His conclusion: "I killed innocent people for our government. . . . And you know who I blame? I blame the president of the U.S. It's not the grunt. I blame the president because he said they had weapons of mass destruction. It was a lie."

Tuesday, May 18, 2004

Build It and (Hope) They Will Come Department

The world's first performance center designed uniquely for jazz is in the works at Lincoln Center, here in New York. The first public concert will be in October.

To read more about the programming of the venue, which will be the responsibility of Wynton Marsalis, see this piece.

I'm trying to be optimistic about this. Heaven knows jazz in New York needs a boost. If it weren't for foreigners, there wouldn't hardly be any jazz in this city. Americans just don't give a shit.

But as Jon Pareles points out: "Placed in the middle of the Time Warner Center, just above upscale stores and swank restaurants, the hall could be taken as a symbol that jazz is a luxury."

Continues Pareles: "Mr. Marsalis rejects that notion: 'Since we began, we have done all we can do to reach out into the community to say that this music is here and it's music for the people. And this is the people's hall. It's built with the people's money."

No shit it's built with the people's money. That hardly makes it "for the people." What I want to know is what'll the ticket prices be like. Any info on that in the articles? Nope.

I remain a skeptic.
Not That I Care That Much, but Some May Find It Interesting Department

I've had too much work lately to blog much. That and I just haven't had the urge. But here's a little something: an "exposé" of NYT columnist David Brooks, whom I've never liked much. Now I know why. Lyin' sack a ____.

Tuesday, May 11, 2004

Department of Redacteurs sans Visa

Elena Lappin, whose name I know because she edited the Catbird anthology Daylight in Nightclub Inferno, to which I contributed several translations, recently spent 26 hours in federal detention for coming into the U.S. without a journalist's visa.

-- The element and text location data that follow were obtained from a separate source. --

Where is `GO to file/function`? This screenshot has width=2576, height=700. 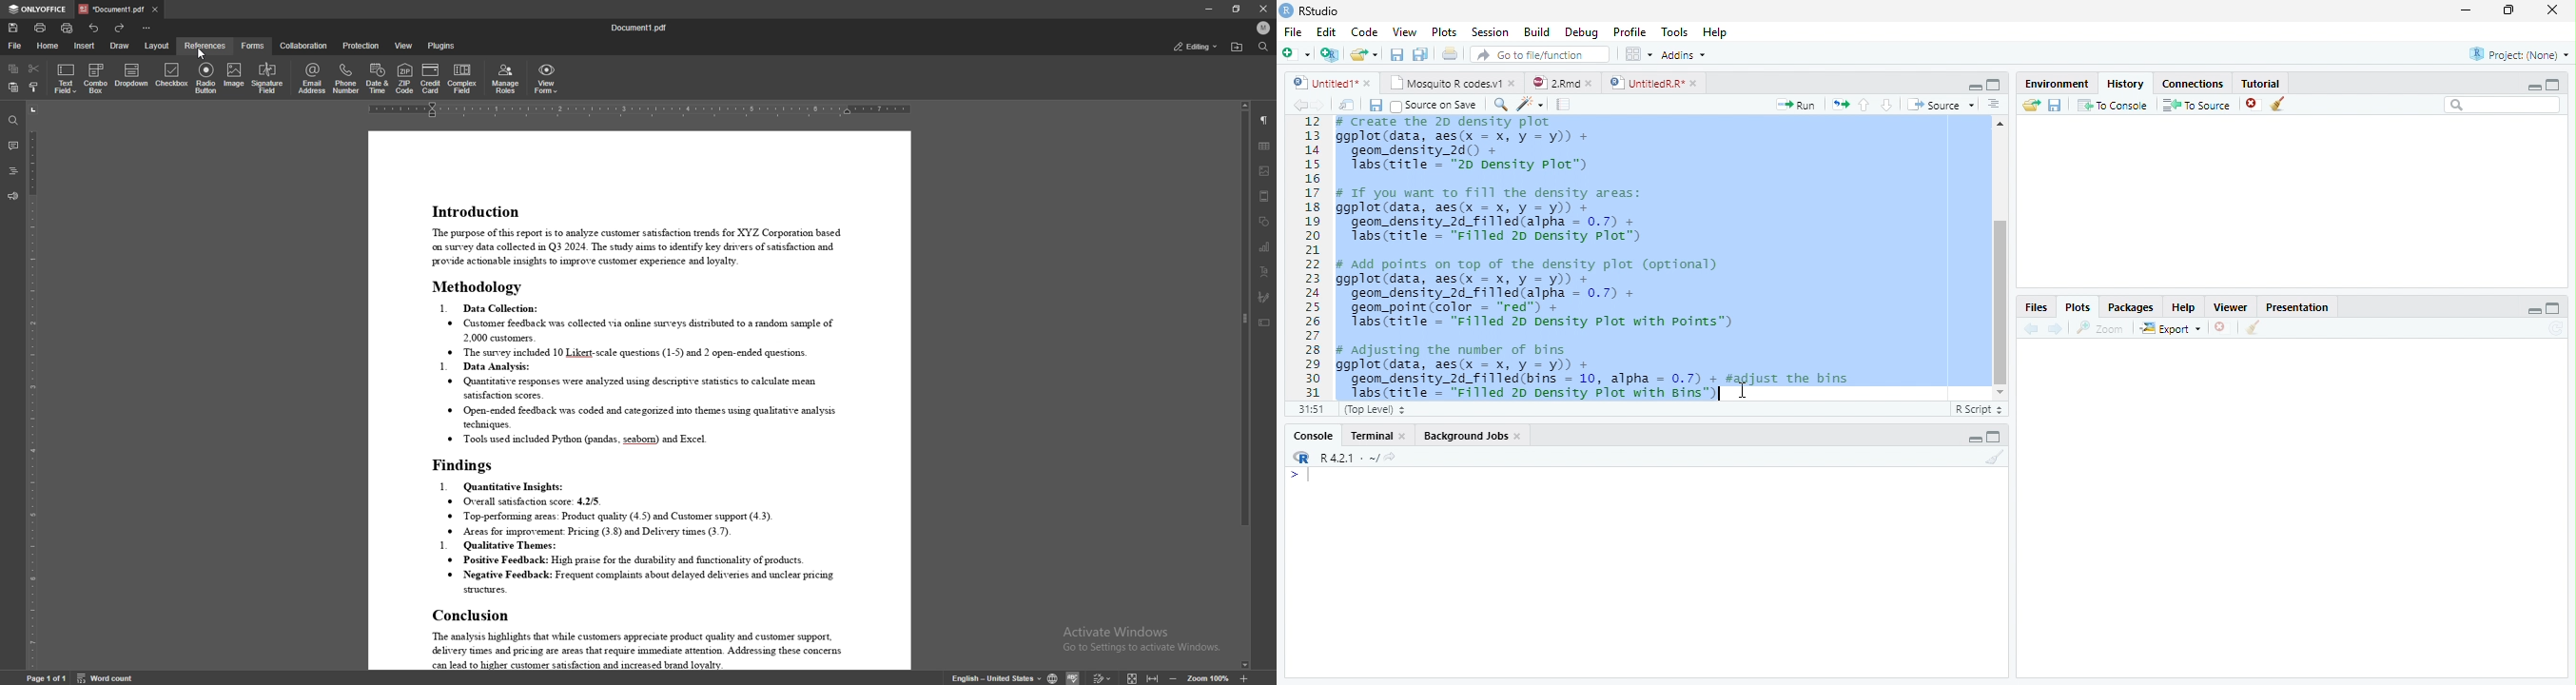
GO to file/function is located at coordinates (1536, 54).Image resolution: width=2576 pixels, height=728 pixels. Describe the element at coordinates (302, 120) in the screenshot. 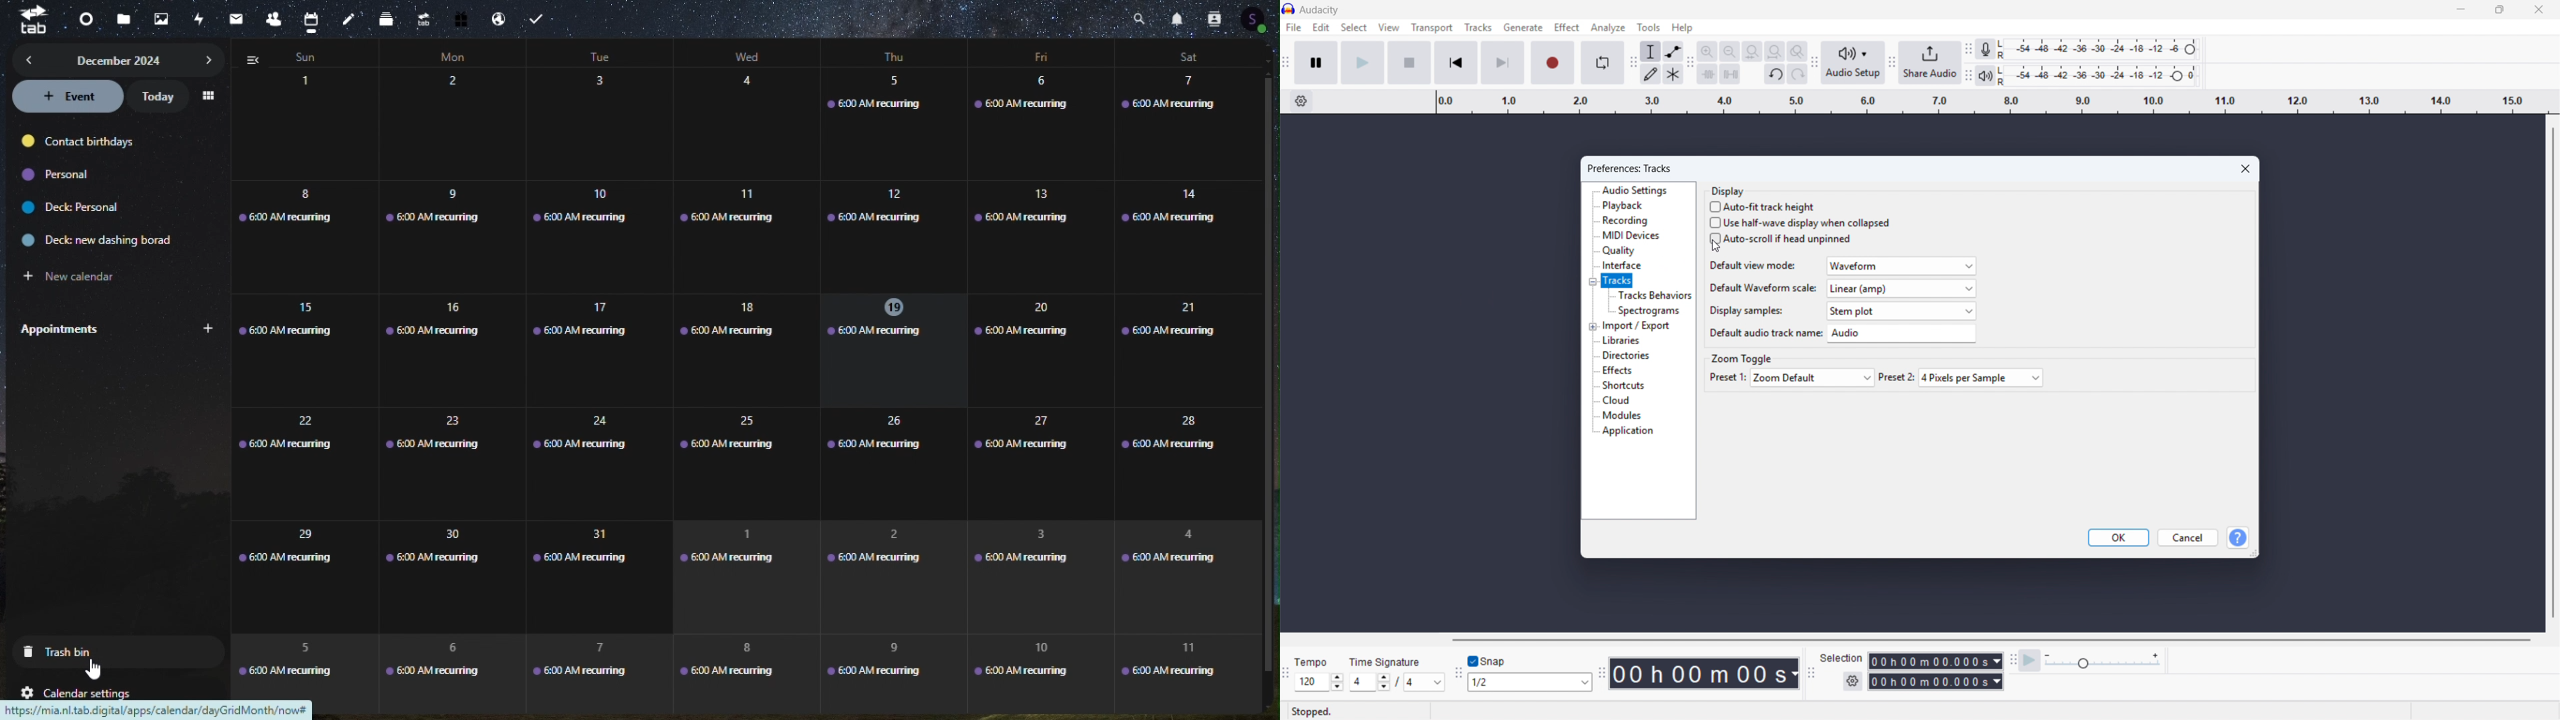

I see `calendar - days of the month` at that location.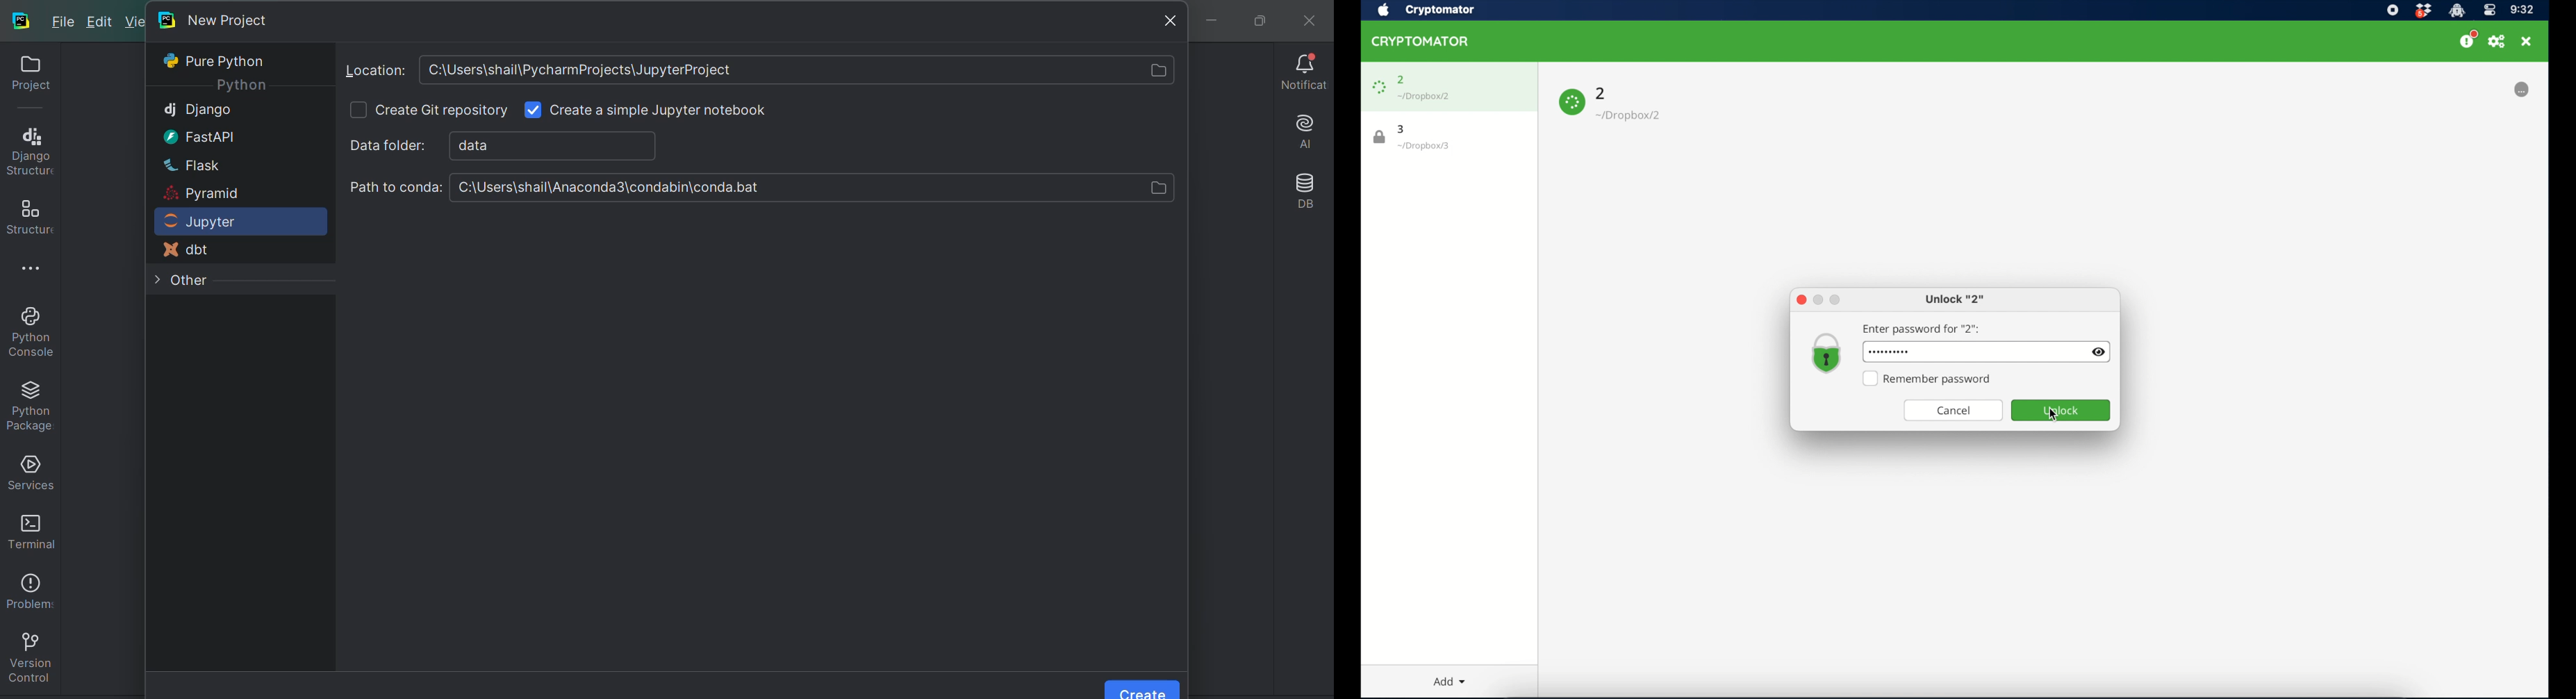 This screenshot has height=700, width=2576. I want to click on Jupiter, so click(238, 222).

Though foreign journalists have always been required by law to have a press visa when entering this country, the policy was not often enforced until March 2003. (Lappin claims this is when the Department of Homeland Security was created; that may be when the press visa requirement began to be enforced, but it is not when the DHS was created; more on that later.)

Lappin breezily assumed that even if she stated, honestly, that she was a journalist but didn't have a press visa, she would be admitted to LAX, since she is a British citizen and the U.K. is a member of the visa waiver program. Boy, was she wrong.

To read her account of her deportation in the L.A Times, go here.

(As for the creation of the Department of Homeland Security: According to this document from the White House, Bush announced its creation on Sept. 20, 2001; on Oct. 8, 2001, he created the Office of Homeland Security; he proposed the DHS in June 2002; and the department itself was formed when Bush signed the bill in November 2002.)

Thanks to Johnny A. in P-burgh for alerting me to this story.